Bank of England cuts rates by 25 bps to 4.25%

The decision reflects the central bank’s efforts to balance growing disinflationary signals with residual upside risks to price stability. The Bank highlighted that the UK economy has continued to decelerate since mid-2024, with GDP growth losing steam and the labour market showing clearer signs of loosening. Job vacancies have declined, hiring intentions have softened, and the unemployment rate has edged higher, suggesting that the period of exceptionally tight labour market conditions may be easing. At the same time, headline CPI inflation fell to 2.6% in March, down from double-digit levels seen in 2022, and edging closer to the BoE’s 2% target. However, policymakers acknowledged that inflation could temporarily rebound to around 3.5% in Q3 due to base effects from last year's energy price spike before resuming its downward trajectory.
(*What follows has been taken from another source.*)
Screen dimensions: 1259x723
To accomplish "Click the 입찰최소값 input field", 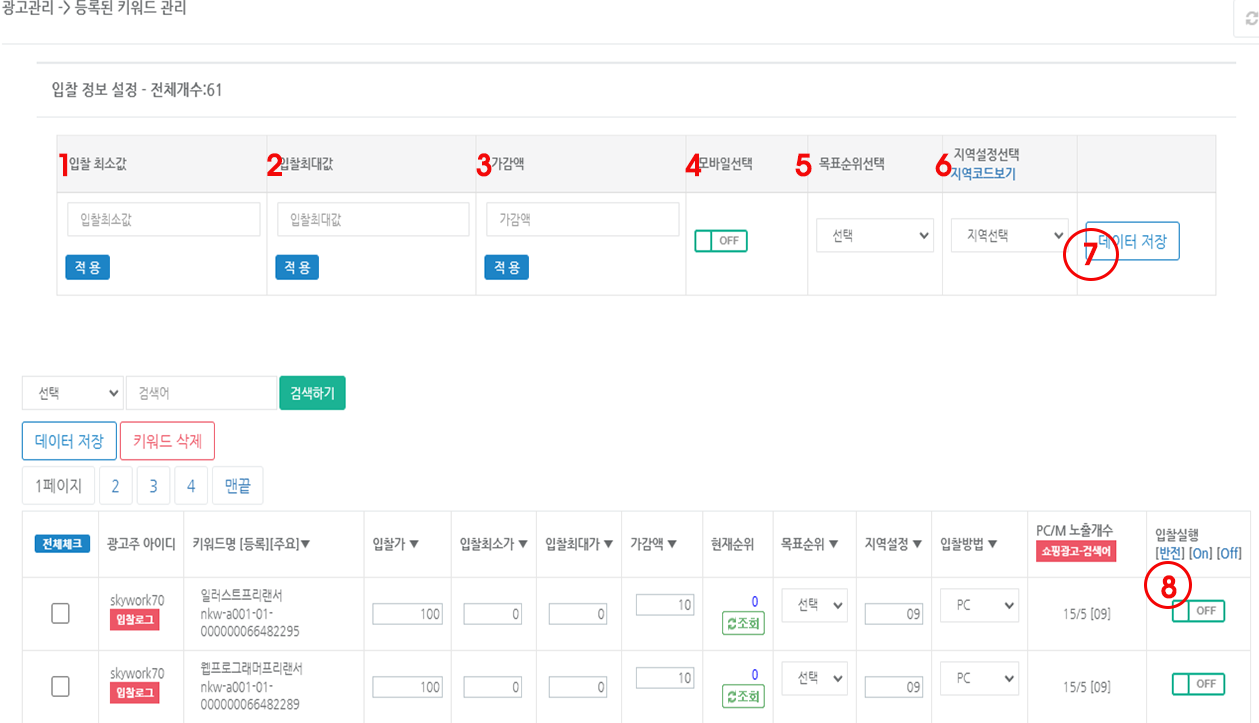I will 163,218.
Wage growth slowly moderated

Wage growth, while still elevated, has shown early signs of moderating, and the Bank expects a more pronounced slowdown in pay dynamics over the second half of the year. Inflation expectations, both in market-based measures and household surveys, remain anchored, indicating rising confidence in the central bank’s ability to control future price pressures. Externally, the global backdrop has become more challenging. President Trump’s recent rollout of sweeping tariffs has increased geopolitical and economic uncertainty, weighed on global trade, and dampened business sentiment. These developments have led to a broad reassessment of interest rate expectations worldwide, with markets now pricing in more aggressive policy easing from central banks in the second half of 2025.

What to expect

Looking ahead, the MPC reiterated its commitment to bringing inflation back to the 2% target in a sustainable manner. While the current cut marks the beginning of what many expect to be a cautious easing cycle, policymakers stressed that any further reductions in the Bank Rate would be contingent upon incoming data. The Committee emphasized that risks remain tilted in both directions, warranting a flexible, data-dependent approach. With inflationary risks still present, particularly in the services sector, the path to further policy normalization will likely be gradual, aimed at avoiding a premature easing that could reignite price pressures or unsettle market expectations.